Он отставал от них все больше. Дорога высилась перед ним почти на уровне глаз. Карабины оттягивали плечи. Сон насел на закорки, гнул к земле.
Он отметил про себя, что уже не слышит звука шагов, раздававшихся непрерывно все эти ночи, — он и сам не помнит, сколько их было, этих ночей, сколько времени подряд звучал то рядом, то впереди гулкий стук сапог по каменистой дороге. «От Магдалены дотуда — одна ночь. Потом оттуда досюда — другая. А эта — третья. Не так уж много, — думал он, — если бы днем отсыпаться». А они ни в какую. «Заснем, — говорят, — тут нас и возьмут. Тогда конец».
— Конец? Для кого? — спросил он вслух: наседающий сон заставлял его разговаривать с самим собой. — А я им: погодите, хоть сегодня передохнем. Выспимся, завтра пойдем веселей, наверстаем упущенное. А случится удирать, сил больше будет.
Глаза слипались. Он остановился.
— Все, дальше не могу, — проговорил он тихо. — Куда торопиться? Один переход выиграем. А что это даст, раз мы столько времени зря потеряли? Эй, где вы там?! — закричал он в темноту.
И уже самому себе вполголоса сказал: «Ну и пусть! Ушли, так ушли!»

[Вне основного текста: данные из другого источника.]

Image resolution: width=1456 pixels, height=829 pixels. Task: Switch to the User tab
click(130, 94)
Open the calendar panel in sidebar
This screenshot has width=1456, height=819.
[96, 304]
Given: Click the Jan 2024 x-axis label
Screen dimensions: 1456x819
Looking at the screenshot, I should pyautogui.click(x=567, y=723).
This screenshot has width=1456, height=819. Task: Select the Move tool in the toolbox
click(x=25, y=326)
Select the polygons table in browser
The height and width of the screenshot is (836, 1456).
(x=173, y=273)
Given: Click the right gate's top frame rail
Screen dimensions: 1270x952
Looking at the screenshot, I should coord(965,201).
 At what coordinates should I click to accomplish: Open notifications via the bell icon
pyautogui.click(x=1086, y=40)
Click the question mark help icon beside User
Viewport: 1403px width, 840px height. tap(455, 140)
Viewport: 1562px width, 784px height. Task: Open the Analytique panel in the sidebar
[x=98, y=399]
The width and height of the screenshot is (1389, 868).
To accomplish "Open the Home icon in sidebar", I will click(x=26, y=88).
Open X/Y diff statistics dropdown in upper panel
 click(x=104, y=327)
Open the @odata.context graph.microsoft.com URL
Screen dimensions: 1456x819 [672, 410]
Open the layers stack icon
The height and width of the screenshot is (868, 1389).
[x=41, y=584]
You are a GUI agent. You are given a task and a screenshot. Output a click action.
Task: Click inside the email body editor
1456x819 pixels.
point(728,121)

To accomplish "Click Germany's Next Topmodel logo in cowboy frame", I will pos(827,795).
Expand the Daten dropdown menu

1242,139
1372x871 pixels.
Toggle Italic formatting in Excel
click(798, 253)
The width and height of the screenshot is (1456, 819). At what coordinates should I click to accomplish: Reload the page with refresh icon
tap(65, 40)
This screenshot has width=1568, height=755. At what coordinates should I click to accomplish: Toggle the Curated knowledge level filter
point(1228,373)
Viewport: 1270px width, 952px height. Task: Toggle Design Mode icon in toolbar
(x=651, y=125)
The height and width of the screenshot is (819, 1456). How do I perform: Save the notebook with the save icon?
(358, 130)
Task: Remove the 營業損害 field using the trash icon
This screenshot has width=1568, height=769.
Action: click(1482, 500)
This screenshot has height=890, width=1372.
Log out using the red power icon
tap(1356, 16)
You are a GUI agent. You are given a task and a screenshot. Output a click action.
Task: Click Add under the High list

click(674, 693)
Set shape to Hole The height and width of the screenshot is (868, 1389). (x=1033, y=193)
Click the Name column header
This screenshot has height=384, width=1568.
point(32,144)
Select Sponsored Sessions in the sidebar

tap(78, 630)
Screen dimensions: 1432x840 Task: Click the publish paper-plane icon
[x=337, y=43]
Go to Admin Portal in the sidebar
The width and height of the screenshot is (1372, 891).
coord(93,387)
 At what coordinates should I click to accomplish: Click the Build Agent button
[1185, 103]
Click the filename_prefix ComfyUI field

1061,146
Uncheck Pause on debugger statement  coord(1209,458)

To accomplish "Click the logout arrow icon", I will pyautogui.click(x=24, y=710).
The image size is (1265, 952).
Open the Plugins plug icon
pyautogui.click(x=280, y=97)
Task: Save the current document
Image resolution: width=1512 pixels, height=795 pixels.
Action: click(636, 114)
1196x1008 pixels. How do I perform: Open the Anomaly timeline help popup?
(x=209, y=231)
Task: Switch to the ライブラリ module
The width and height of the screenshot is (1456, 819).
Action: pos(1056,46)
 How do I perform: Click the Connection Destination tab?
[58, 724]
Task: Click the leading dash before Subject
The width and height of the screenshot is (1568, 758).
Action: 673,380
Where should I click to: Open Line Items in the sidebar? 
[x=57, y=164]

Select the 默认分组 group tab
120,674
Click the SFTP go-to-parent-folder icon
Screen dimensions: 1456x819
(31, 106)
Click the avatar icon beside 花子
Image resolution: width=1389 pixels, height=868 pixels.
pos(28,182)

Он прислонился к дереву. От земли тянуло холодом, и пот на спине у него сразу простыл — его словно окатили ведром студеной воды. Наверно, это те самые горы, про которые им говорили. Внизу, у подножия, — теплынь, а тут — холодина, сквозь пальто пробирает. Вроде задрали рубашку и ледяными руками — по голому телу.
Он опустился на землю, поросшую мхом, и раскинул руки, будто хотел измерить, далеко ли простирается ночь. Пальцы его уткнулись в стволы деревьев — вдоль дороги шла зеленая посадка. Он вдохнул душистый смоляной запах и, засыпая, откинулся на спину, чувствуя, как сон сковывает все его тело.
Проснулся он от рассветной прохлады, от росяной сырости.
Открыв глаза, он увидел сквозь темные ветви синеватое небо с прозрачными звездами.
«Смеркается», — подумал он. И снова уснул.
Он вскочил на ноги, разбуженный криками людей и частым цоканьем многих копыт по сухой каменистой дороге. По краю небосклона тянулась полоса желтого света.
Поравнявшись, погонщики оглядели его.
— Доброе утро, — поздоровались они с ним. Но он не ответил на их приветствие.
Он вспомнил, как и почему очутился на этой дороге. Уже рассвело. А чтобы ускользнуть от патрулей, горы нужно было перейти ночью. Этот перевал охраняется особенно тщательно, их предупреждали.
Он поднял с земли карабины, взвалил их на плечи и, свернув с дороги, взял в сторону, лесом, держа путь на восход. Он то подымался в гору, то спускался вниз, пересекая бугристые, все в выбоинах и камнях холмы.
Ему уже чудилось, как погонщики объясняют: «Мы повстречали его там, наверху. С лица такой-то, росту такого-то. И карабины при нем, несколько штук».
Он бросил карабины. Потом снял и кинул патронташи. Теперь ноги сами несли его вперед, он почти бежал, словно надеялся, что успеет обогнать погонщиков.
«Сперва все вверх, до нагорья, обойдете его по краю — и вниз». Так он и идет. На все Божья воля. Он идет, как ему было сказано. Но только днем, а не ночью.
Глубокая падь преградила ему дорогу. По ту сторону уходила в серую даль широкая равнина.
«Они уже, наверное, там. Отдыхают, греются себе на солнышке. Для них все позади», — подумалось ему.